Ülkenin birçok yerinde işgali protesto ve beraberliğe çağrı mitingleri yapıldı
Mustafa Kemal Paşa işgalin gerçekleştiği gün olayı Türkiye’de bulunan bütün dış temsilcilikler nezdinde protesto etti. "İşgalin; medeni esaslara, uluslar arası hukuka, ve antlaşmalara aykırı olarak, hile ile, Türk milletine silahlarını bıraktırdıktan sonra gerçekleştirildiğini" vurguladı.
Ayrıca; bütün vali ve kumandanlıklara çekilen bir telgrafla; İstanbul’un işgalinin cebren ve mütarekeye göre milletin silahları toplandıktan sonra hile ile yapıldığını vurgulayan mitingler yapılmasını, mitinglerin sonunda da İtilaf devletleri temsilcilerine ve meclis başkanlıklarına, tarafsız devletlerin dışişleri bakanlıklarına, protesto mesajları gönderilmesini istedi.
Bu duyurudan sonra ülkede birçok yerlerde işgali protesto ve milli birlik, beraberliğe çağrı mitingleri yapıldı. Mitinglerin sonunda yabancı temsilciliklere protesto mesajları çekildi. Çekilen bu mesajlardan birer suret de, Heyet-i Temsiliye’ye gönderildi.
İşgalin ilk günü; olayların Heyet-i Temsiliye’ce takip edildiği, edinilen gerçek bilgilerle milletin aydınlatılacağı bir bildiri ile duyurulmuştu. Türk milletini aydınlatmak üzere Heyet-i Temsiliye’ce yayınlanan bir beyannamede; İstanbul’un işgaline kadar gelişen olaylar özetlenerek, İtilaf Devletlerince, milli birliği sarsacak bir çok oyunlar oynandığı, milletin güç ve dayanışmasıyla bu oyunların bozulduğu, bunun üzerine İstanbul’un işgali ile Osmanlı Devleti’ne son verildiği, Türk milletinin bu gün hayat hakkını, bağımsızlığını, geleceğini savunmak durumunda kaldığı, bunu da başaracak güçte olduğu. vurgulandı.
Ayrıca; İslam alemine de bir beyanname yayınlanarak, hilafet merkezinin işgal edildiği ve Müslümanların manevi destekle yardımcı olmaları istendi.
TBMM’nin açılması
İstanbul’un işgalini müteakip, mebusların tutuklanması ve meclisin kendini feshetmesi ile devletin ’yasama, yürütme ve yargı’dan oluşan üç temel unsurundan yasama organı ortadan kalkmış bulunuyordu.
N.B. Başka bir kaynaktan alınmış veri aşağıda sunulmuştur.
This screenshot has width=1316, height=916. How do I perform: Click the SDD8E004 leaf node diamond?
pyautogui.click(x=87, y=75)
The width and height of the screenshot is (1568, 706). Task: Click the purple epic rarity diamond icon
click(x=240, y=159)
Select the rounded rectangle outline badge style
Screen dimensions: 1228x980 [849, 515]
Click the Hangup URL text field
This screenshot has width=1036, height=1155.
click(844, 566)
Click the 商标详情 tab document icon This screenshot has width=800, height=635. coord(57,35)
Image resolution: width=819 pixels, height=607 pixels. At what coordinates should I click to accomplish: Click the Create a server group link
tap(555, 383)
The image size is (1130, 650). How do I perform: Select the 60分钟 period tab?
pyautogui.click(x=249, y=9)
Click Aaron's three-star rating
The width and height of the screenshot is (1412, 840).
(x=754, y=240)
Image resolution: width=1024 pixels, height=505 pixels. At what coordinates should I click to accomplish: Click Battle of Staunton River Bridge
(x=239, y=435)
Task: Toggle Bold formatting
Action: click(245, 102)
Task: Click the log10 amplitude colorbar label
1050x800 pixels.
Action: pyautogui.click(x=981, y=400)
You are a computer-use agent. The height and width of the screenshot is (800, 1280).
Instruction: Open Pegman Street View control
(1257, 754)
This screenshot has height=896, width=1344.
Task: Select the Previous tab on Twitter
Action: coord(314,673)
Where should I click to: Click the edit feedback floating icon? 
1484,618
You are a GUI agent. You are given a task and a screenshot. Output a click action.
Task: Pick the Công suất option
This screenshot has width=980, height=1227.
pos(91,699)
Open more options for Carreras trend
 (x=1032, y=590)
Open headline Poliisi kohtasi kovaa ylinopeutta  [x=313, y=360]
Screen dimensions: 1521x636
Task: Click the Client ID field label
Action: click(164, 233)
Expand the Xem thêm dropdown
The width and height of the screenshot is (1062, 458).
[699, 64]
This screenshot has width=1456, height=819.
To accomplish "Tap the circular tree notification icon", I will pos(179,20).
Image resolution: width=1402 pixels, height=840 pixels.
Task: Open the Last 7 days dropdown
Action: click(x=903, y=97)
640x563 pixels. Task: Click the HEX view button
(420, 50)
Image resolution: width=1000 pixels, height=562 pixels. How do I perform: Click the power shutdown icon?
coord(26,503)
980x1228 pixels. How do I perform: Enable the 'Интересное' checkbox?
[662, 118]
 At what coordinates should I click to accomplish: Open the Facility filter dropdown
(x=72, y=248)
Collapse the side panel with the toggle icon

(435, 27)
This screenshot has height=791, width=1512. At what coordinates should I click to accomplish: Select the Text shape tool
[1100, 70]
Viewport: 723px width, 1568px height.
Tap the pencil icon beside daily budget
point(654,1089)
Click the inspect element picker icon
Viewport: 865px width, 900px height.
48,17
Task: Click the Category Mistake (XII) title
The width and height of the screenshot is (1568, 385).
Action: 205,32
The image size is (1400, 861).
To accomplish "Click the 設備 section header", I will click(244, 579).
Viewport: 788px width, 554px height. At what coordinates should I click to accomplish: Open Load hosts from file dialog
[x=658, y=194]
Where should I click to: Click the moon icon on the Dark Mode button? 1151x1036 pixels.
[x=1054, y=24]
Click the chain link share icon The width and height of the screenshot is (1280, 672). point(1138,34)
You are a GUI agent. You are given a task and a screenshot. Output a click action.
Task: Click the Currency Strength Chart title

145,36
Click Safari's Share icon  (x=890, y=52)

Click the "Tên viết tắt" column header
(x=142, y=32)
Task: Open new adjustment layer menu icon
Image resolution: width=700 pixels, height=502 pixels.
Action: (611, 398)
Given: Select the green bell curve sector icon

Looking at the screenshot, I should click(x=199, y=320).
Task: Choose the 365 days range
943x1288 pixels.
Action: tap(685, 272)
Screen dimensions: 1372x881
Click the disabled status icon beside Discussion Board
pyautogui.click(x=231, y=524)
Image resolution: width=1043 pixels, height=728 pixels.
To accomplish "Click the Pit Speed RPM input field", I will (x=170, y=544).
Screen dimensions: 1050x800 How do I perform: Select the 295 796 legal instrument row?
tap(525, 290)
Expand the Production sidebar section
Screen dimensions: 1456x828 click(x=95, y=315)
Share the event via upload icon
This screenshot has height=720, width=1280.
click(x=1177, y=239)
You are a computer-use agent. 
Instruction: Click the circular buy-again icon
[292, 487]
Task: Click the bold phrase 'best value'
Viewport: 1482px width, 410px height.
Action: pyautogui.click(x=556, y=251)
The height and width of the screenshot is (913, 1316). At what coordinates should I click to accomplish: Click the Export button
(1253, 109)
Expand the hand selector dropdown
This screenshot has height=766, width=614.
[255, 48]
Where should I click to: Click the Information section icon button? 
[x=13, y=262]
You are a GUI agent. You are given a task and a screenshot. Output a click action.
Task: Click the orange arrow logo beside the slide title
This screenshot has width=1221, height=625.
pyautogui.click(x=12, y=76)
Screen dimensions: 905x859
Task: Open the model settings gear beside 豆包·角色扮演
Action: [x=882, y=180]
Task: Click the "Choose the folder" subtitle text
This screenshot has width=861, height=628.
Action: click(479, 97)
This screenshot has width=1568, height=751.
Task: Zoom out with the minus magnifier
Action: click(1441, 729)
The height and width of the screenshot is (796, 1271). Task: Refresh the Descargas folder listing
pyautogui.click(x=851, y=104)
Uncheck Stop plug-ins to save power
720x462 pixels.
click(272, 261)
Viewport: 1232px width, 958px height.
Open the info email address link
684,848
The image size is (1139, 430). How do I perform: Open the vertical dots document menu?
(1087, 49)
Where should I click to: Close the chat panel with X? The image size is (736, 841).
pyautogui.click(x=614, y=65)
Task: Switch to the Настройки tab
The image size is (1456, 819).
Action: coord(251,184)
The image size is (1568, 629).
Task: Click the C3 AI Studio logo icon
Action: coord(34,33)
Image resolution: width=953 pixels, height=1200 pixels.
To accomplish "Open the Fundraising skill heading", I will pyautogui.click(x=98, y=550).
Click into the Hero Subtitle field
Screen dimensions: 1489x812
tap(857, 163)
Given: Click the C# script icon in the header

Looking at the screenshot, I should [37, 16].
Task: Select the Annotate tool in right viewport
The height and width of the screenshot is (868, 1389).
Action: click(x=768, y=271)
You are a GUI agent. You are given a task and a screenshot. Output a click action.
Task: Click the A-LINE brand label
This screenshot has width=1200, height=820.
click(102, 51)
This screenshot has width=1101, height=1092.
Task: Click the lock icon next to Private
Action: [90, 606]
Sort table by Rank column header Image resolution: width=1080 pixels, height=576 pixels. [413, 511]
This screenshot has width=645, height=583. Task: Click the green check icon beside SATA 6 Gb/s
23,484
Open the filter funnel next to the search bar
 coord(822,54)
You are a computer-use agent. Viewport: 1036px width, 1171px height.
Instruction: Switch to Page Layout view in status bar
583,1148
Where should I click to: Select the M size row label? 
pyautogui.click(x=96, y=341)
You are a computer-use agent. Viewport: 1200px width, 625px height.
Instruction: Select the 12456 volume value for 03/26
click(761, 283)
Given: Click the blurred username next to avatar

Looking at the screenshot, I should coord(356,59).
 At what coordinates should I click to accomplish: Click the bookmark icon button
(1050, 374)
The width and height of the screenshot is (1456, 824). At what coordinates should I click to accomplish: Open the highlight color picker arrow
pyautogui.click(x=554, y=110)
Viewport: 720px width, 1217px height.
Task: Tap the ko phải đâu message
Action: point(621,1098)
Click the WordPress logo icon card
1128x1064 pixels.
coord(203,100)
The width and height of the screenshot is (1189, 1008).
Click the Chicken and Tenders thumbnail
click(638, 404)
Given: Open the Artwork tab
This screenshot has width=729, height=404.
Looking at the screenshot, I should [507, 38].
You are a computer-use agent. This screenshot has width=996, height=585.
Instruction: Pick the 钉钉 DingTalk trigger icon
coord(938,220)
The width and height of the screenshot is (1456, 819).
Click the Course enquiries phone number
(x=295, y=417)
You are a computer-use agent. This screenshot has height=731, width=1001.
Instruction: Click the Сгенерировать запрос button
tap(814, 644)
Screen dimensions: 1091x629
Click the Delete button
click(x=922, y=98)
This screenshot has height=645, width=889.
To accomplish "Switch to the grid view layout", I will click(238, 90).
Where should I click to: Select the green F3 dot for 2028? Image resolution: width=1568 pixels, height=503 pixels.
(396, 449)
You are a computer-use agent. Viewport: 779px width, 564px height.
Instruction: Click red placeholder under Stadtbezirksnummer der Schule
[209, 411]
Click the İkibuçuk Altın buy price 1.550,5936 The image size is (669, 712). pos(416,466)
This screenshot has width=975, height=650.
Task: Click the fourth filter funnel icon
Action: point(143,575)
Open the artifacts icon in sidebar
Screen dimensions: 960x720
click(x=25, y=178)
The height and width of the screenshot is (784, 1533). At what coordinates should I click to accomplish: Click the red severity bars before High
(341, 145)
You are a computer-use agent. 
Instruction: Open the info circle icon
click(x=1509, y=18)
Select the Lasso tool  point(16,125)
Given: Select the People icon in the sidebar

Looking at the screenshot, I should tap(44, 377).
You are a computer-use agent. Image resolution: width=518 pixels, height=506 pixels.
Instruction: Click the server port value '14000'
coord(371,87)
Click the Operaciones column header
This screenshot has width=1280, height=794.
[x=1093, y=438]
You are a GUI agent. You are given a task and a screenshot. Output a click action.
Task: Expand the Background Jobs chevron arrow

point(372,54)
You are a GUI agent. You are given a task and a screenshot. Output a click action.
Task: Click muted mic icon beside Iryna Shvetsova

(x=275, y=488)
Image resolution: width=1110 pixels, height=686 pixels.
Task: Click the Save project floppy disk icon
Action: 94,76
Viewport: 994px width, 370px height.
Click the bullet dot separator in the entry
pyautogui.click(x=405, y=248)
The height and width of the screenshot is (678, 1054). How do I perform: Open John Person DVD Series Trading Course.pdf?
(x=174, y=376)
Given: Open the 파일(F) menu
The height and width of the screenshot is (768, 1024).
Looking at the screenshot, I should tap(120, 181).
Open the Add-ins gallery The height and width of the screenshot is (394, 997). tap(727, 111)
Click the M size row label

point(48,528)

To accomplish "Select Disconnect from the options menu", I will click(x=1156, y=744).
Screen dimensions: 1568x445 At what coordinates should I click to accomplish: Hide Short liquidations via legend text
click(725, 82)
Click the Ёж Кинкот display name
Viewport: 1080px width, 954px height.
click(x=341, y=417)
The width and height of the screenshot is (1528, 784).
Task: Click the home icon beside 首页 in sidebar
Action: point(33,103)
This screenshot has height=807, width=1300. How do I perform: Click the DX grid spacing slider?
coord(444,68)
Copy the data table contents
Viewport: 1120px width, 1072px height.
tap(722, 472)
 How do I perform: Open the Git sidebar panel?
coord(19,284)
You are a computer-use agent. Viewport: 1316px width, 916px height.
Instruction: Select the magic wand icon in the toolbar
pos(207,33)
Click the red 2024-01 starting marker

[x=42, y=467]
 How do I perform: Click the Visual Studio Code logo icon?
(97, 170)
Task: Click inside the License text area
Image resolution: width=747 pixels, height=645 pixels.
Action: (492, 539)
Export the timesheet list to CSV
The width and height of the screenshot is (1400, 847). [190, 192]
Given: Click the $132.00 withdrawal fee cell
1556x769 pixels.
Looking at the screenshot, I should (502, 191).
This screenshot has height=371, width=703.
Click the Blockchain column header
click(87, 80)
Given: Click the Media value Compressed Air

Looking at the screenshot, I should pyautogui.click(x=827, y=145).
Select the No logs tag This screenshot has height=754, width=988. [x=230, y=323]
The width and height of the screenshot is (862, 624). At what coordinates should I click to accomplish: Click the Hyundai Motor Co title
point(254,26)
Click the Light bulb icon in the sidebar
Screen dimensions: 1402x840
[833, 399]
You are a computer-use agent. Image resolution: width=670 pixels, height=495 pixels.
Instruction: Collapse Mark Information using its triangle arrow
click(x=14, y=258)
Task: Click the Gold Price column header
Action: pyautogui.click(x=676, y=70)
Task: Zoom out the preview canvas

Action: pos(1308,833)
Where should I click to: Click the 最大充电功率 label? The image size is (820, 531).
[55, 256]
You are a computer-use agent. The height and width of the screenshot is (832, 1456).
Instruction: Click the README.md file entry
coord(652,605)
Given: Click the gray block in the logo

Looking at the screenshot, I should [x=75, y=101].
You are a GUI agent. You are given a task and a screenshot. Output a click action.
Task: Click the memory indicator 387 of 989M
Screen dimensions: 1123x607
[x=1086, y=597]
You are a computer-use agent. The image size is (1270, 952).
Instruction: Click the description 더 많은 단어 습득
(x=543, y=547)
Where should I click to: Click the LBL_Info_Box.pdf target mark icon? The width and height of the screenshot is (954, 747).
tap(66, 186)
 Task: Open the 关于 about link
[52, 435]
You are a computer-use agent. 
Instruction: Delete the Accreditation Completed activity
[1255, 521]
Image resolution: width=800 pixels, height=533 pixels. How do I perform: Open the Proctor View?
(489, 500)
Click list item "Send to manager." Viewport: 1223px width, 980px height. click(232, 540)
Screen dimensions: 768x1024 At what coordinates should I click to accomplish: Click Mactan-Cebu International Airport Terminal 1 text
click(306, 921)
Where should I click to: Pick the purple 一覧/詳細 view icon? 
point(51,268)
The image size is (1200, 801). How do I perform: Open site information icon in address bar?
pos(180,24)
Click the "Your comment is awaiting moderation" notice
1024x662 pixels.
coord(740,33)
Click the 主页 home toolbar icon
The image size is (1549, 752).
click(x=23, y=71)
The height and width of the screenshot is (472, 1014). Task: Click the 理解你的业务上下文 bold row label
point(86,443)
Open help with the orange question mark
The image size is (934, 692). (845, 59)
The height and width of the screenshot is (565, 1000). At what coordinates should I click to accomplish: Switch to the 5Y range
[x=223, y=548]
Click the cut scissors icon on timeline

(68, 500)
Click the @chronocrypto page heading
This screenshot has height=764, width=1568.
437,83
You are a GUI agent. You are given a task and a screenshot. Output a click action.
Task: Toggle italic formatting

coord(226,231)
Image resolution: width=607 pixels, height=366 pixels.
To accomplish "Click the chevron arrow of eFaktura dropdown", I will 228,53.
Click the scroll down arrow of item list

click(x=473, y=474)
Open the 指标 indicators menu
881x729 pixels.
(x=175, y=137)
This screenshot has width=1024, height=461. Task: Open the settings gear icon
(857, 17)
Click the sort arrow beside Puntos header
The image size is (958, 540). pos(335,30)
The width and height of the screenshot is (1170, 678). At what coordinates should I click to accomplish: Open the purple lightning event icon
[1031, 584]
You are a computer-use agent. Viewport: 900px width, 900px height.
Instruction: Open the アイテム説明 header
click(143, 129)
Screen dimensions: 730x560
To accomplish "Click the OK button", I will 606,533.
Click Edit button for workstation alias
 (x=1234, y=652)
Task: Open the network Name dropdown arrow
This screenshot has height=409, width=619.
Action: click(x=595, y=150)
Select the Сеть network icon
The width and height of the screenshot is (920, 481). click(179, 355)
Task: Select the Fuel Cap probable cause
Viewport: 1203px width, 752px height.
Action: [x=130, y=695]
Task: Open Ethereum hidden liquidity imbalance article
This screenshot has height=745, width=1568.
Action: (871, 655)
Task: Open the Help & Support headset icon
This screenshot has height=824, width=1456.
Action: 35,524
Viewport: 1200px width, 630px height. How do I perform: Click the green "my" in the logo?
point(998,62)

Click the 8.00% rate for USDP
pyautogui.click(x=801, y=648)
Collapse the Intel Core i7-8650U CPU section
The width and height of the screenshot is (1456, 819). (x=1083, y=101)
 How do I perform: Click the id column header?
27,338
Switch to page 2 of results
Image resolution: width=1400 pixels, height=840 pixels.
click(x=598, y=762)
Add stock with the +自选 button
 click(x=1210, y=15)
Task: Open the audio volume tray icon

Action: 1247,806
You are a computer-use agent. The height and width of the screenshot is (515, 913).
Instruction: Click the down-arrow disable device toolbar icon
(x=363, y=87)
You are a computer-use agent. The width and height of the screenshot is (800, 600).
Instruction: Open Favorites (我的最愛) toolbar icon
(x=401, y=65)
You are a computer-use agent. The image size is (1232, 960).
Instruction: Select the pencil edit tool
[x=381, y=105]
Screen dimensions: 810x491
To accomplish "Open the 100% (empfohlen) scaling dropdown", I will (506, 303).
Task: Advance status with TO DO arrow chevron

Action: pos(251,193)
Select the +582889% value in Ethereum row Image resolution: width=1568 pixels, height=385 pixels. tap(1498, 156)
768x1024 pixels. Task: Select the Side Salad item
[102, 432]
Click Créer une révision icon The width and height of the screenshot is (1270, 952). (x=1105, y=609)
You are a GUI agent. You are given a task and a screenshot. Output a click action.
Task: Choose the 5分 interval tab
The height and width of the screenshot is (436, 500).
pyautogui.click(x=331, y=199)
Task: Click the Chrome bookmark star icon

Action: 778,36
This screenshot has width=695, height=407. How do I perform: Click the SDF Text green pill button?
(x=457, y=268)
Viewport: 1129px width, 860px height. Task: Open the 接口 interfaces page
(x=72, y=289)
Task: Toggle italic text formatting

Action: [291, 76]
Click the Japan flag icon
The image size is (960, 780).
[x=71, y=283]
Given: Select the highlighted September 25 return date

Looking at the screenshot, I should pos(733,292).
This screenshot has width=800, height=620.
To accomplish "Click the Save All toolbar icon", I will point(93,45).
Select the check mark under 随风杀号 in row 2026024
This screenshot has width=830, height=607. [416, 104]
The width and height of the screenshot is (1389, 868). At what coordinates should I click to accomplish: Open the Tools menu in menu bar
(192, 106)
Bu durum; o zaman geçerli olan 1908 Anayasasına göre devletin olmaması anlamına geliyordu. Esasen; işgal altındaki devletin, bağımsız ve milli menfaatleri takip eden bir devlet olarak varlığı kabul edilemezdi. Mustafa Kemal Paşa; daha İstanbul’un işgali ile ilgili ilk telgrafı alır almaz Osmanlı devletinin sona erdiğini görmüş, milletin birlik ve beraberlik içinde kurtuluşunu sağlayacak bir teşkilatın ilk adımı olarak, Ankara’da bir "Millet Meclisi" toplayacağız demişti. Ancak bu meclisin nitelikleri, toplanma zamanı, yeri, üyeleri ve seçimlerinin nasıl yapılacağı gibi önemli ve çözümlenmesi gereken sorunlar vardı.
Heyet-i Temsiliye Başkanı Mustafa Kemal Paşa işgalin hemen ertesi günü Ankara’da bir Millet Meclisi’nin toplanması konusunda hazırladığı projeyi görüşlerini almak üzere kolordu komutanlarına ve valilere bildirdi. (Devam edecek)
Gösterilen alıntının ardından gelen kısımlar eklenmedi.